(RECORDS SUPPLIED):
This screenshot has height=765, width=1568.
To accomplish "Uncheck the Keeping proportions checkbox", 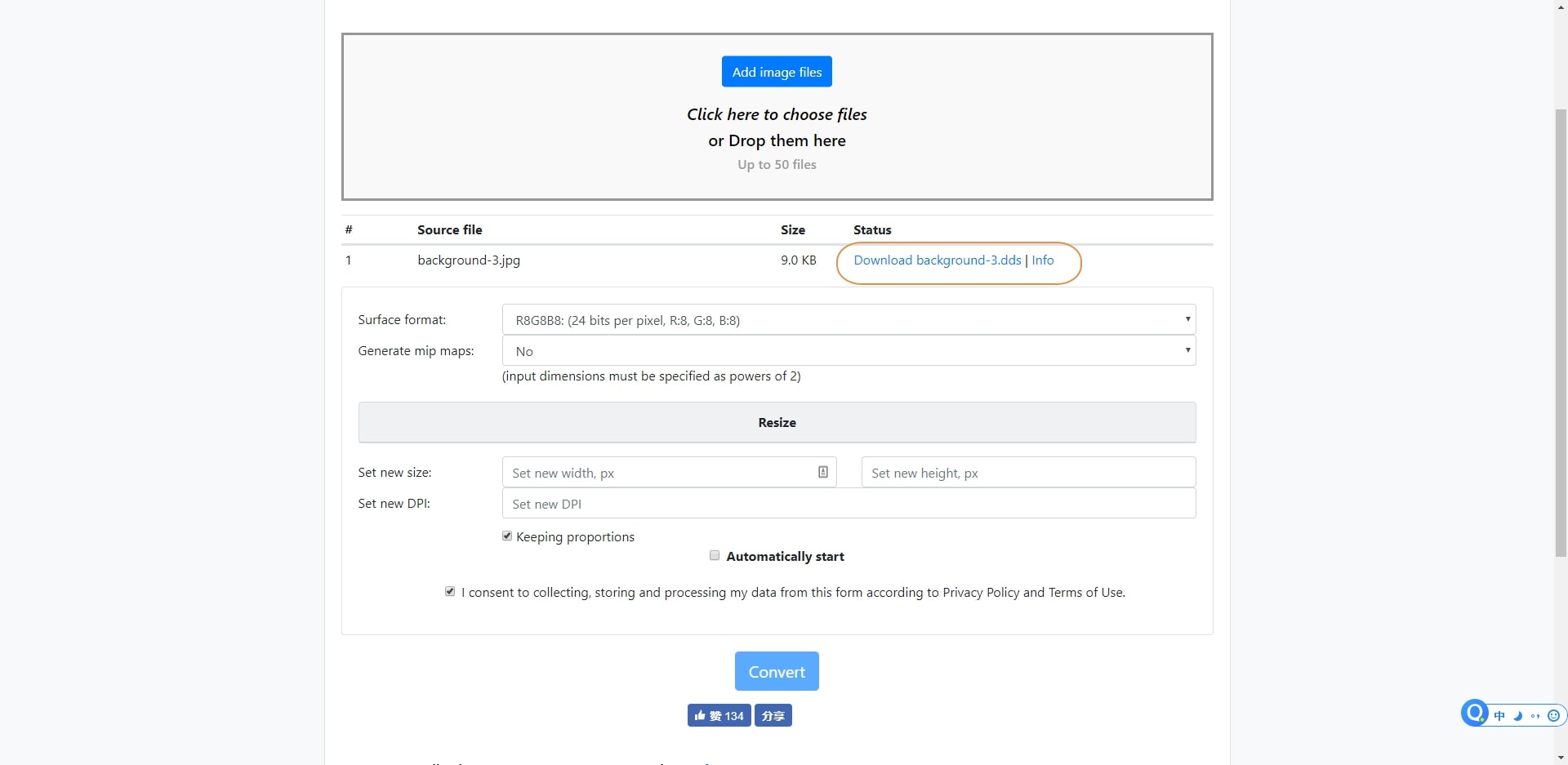I will [507, 536].
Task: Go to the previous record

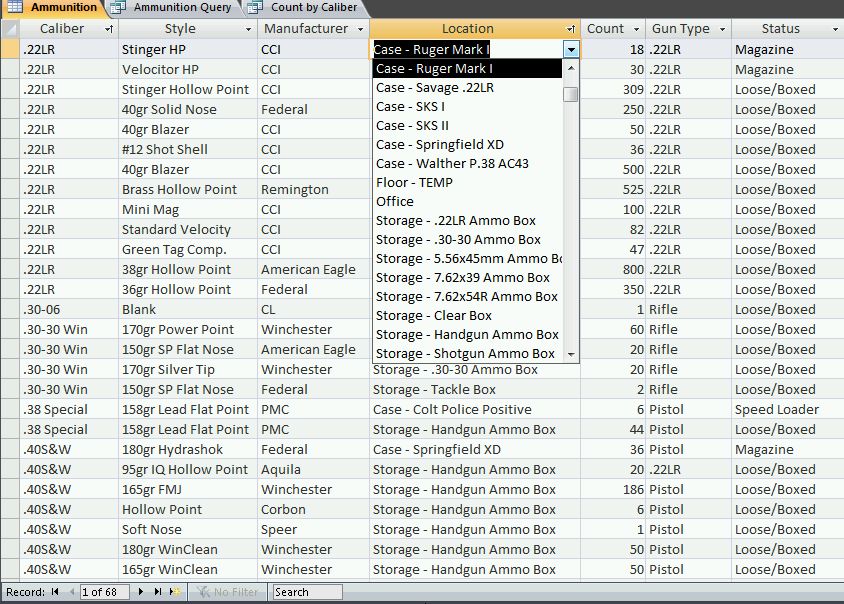Action: point(71,592)
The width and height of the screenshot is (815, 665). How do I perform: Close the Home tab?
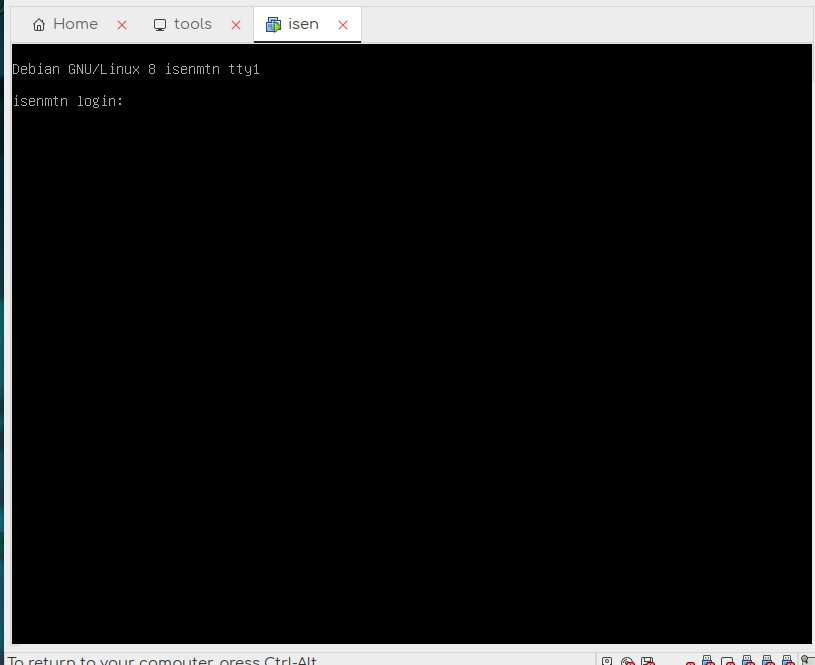122,25
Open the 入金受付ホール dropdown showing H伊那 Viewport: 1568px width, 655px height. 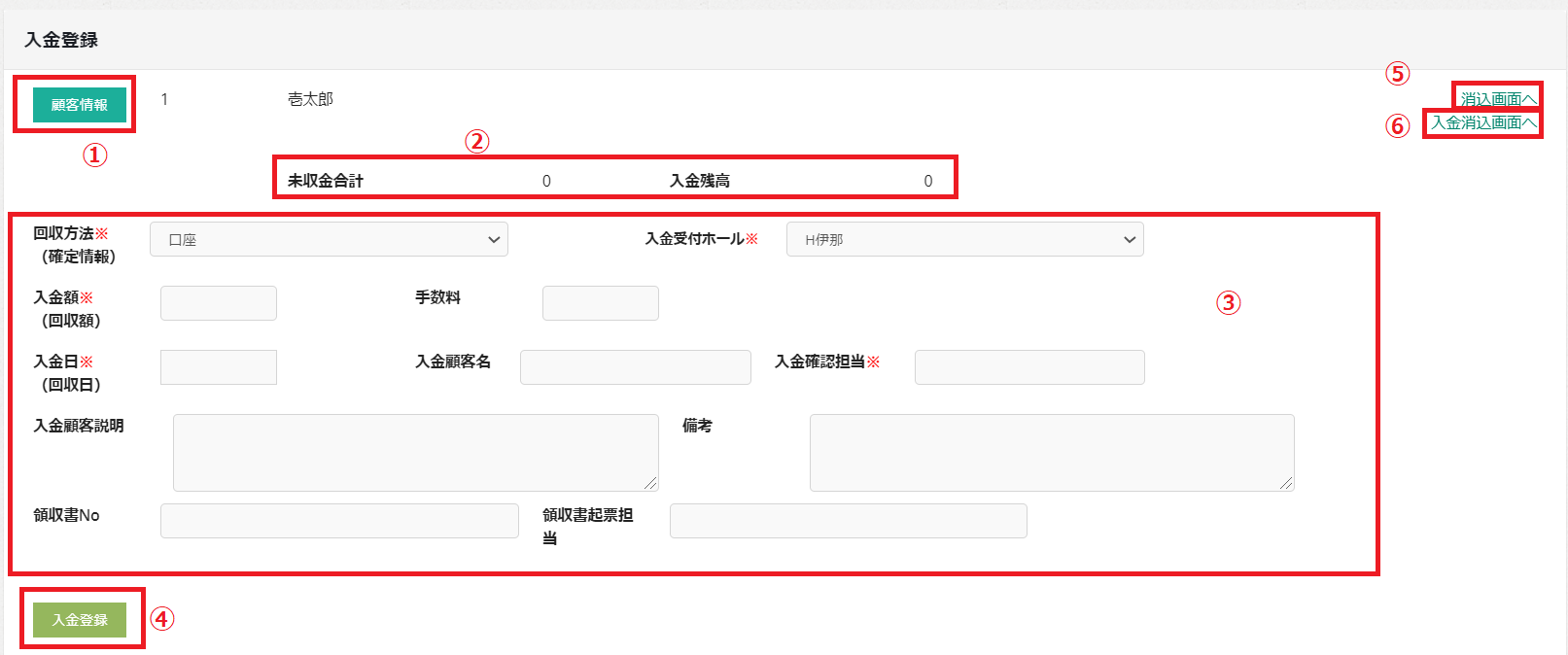click(x=964, y=240)
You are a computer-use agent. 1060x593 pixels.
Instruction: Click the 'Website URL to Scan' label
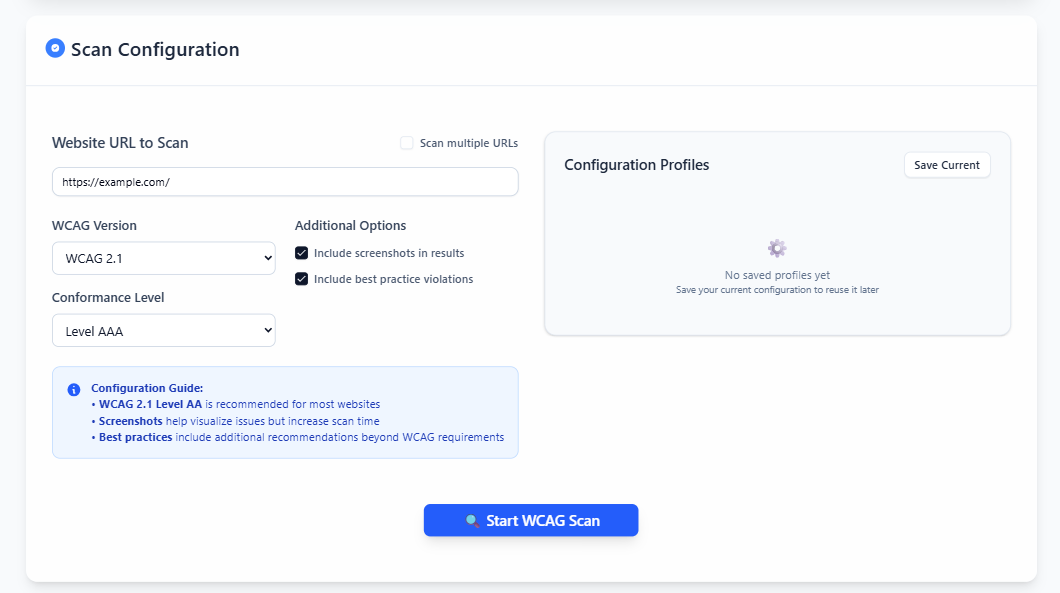point(120,143)

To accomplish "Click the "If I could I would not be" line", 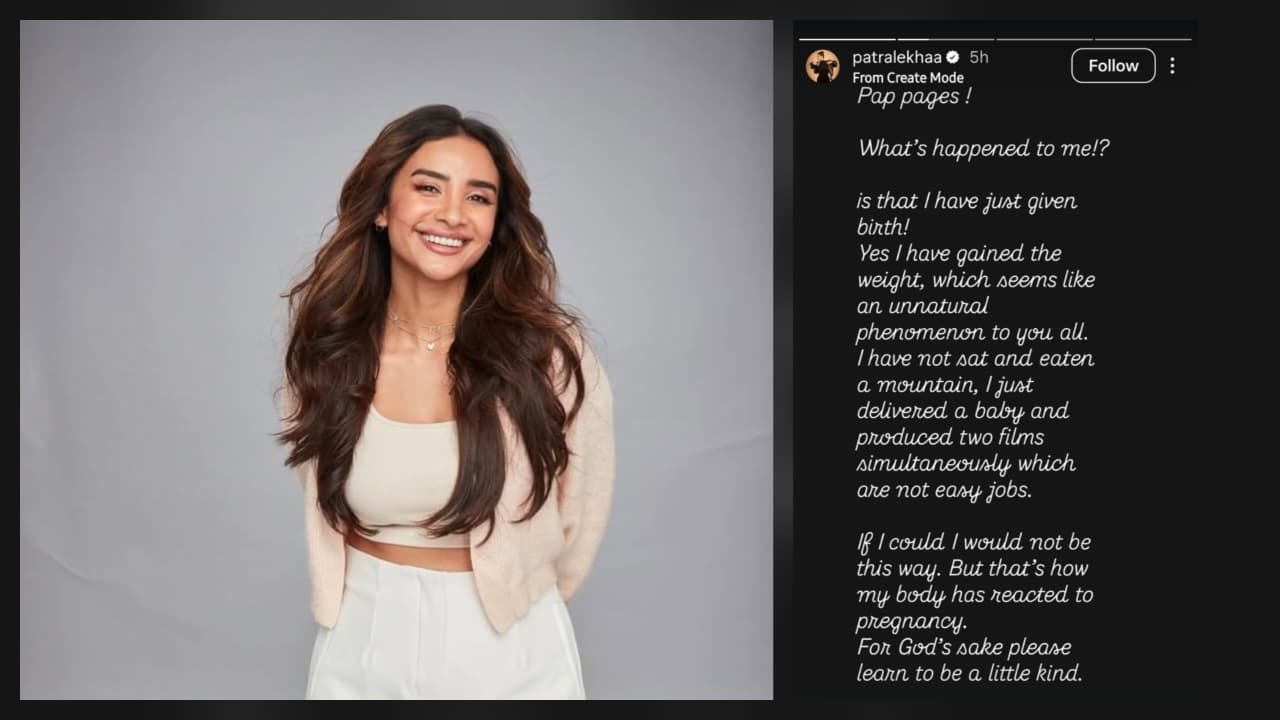I will pos(974,542).
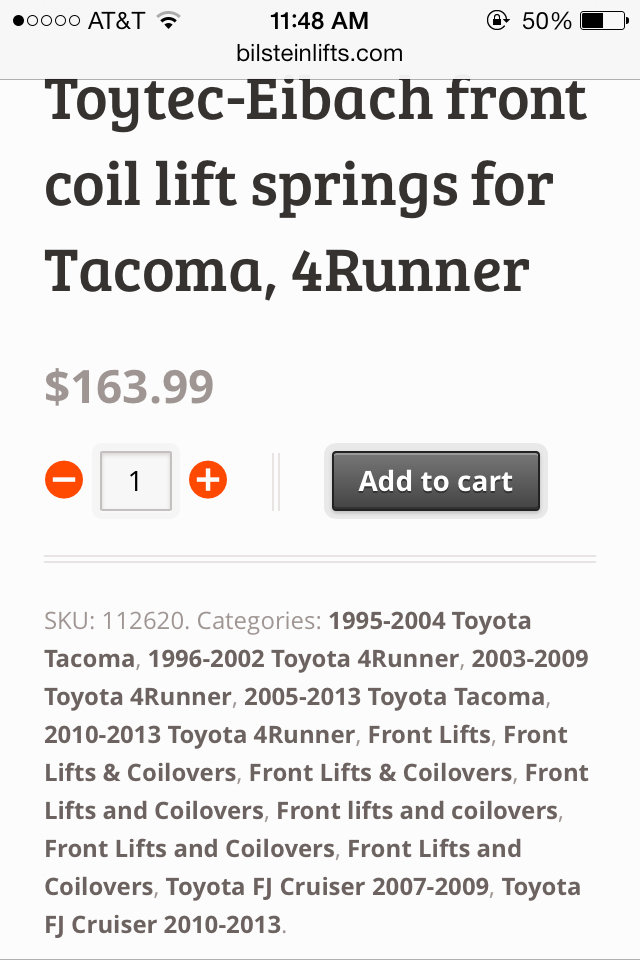Viewport: 640px width, 960px height.
Task: Open the 2010-2013 Toyota 4Runner category
Action: point(200,735)
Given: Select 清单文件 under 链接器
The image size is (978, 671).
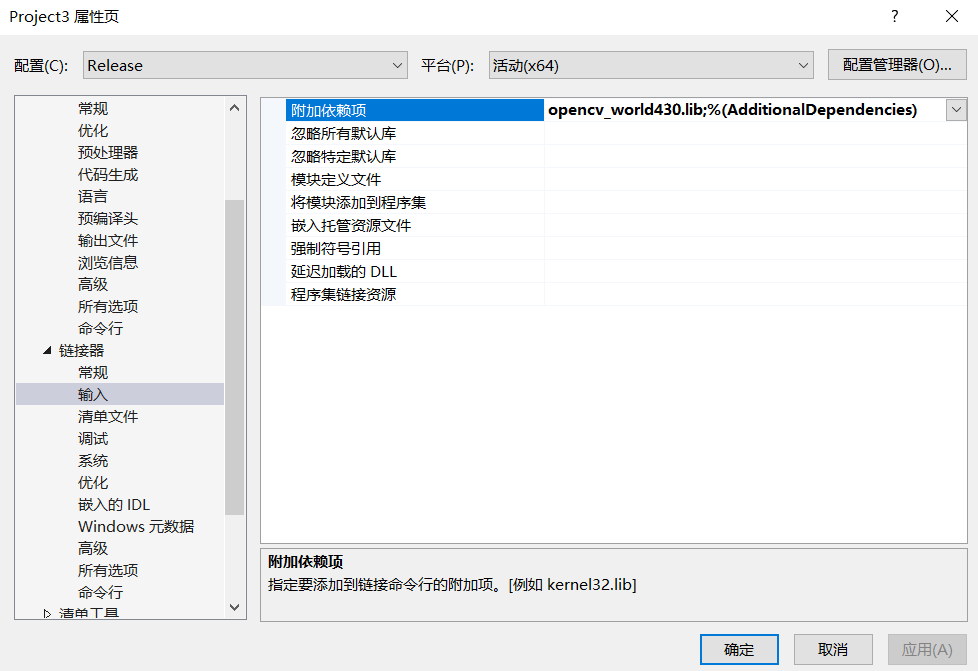Looking at the screenshot, I should [108, 417].
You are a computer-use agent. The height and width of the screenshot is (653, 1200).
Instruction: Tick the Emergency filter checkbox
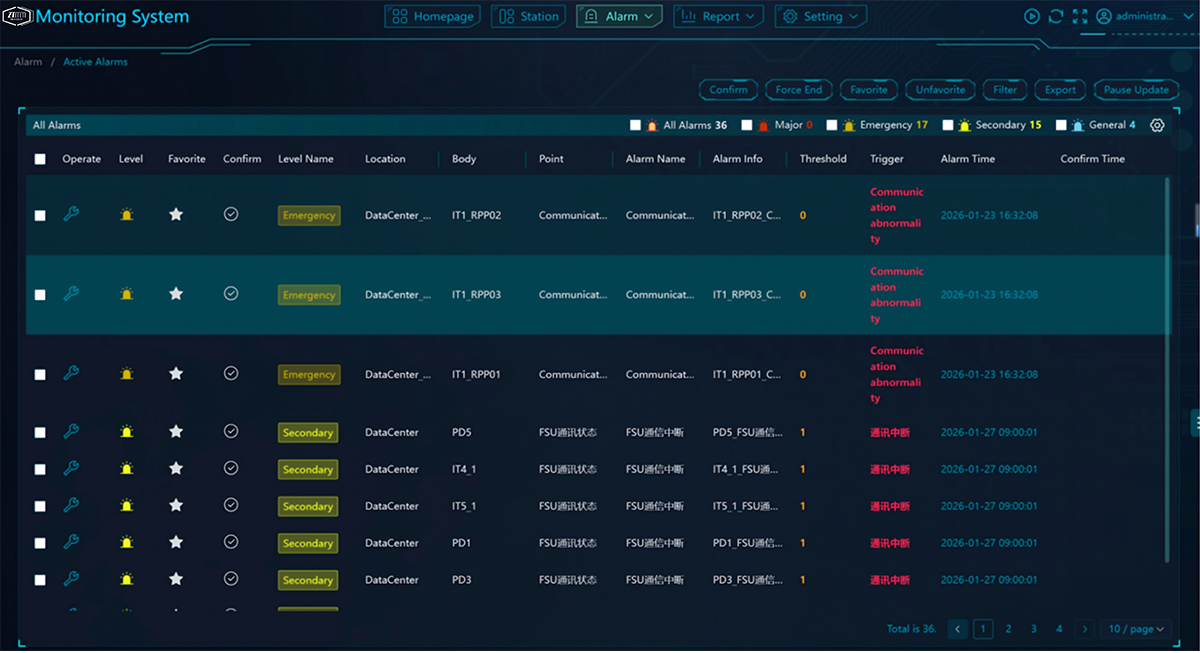[x=832, y=125]
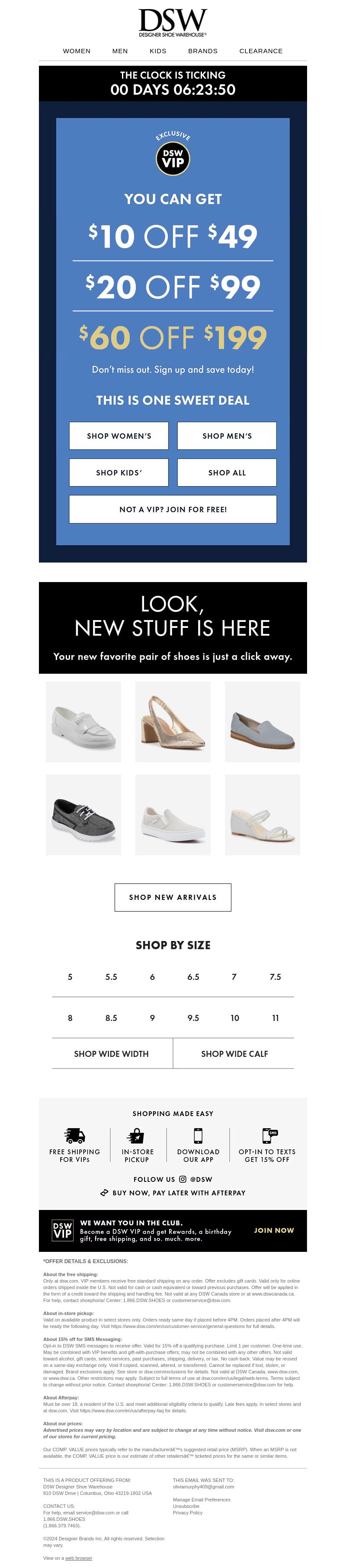Select shoe size 6.5

(193, 977)
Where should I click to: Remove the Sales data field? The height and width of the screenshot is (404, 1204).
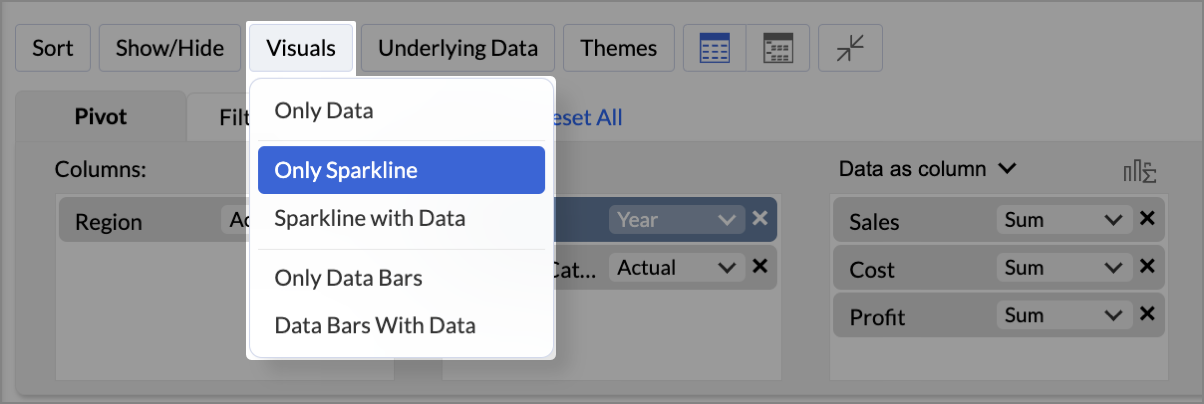coord(1147,220)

(YOUR ASSIGNMENT): The lines that mention the word "computer" should be pulled from the records above.

(FINISHED TASK):
You are a computer-use agent. 1060x593 pixels.
You are a computer-use agent. The height and width of the screenshot is (653, 1200).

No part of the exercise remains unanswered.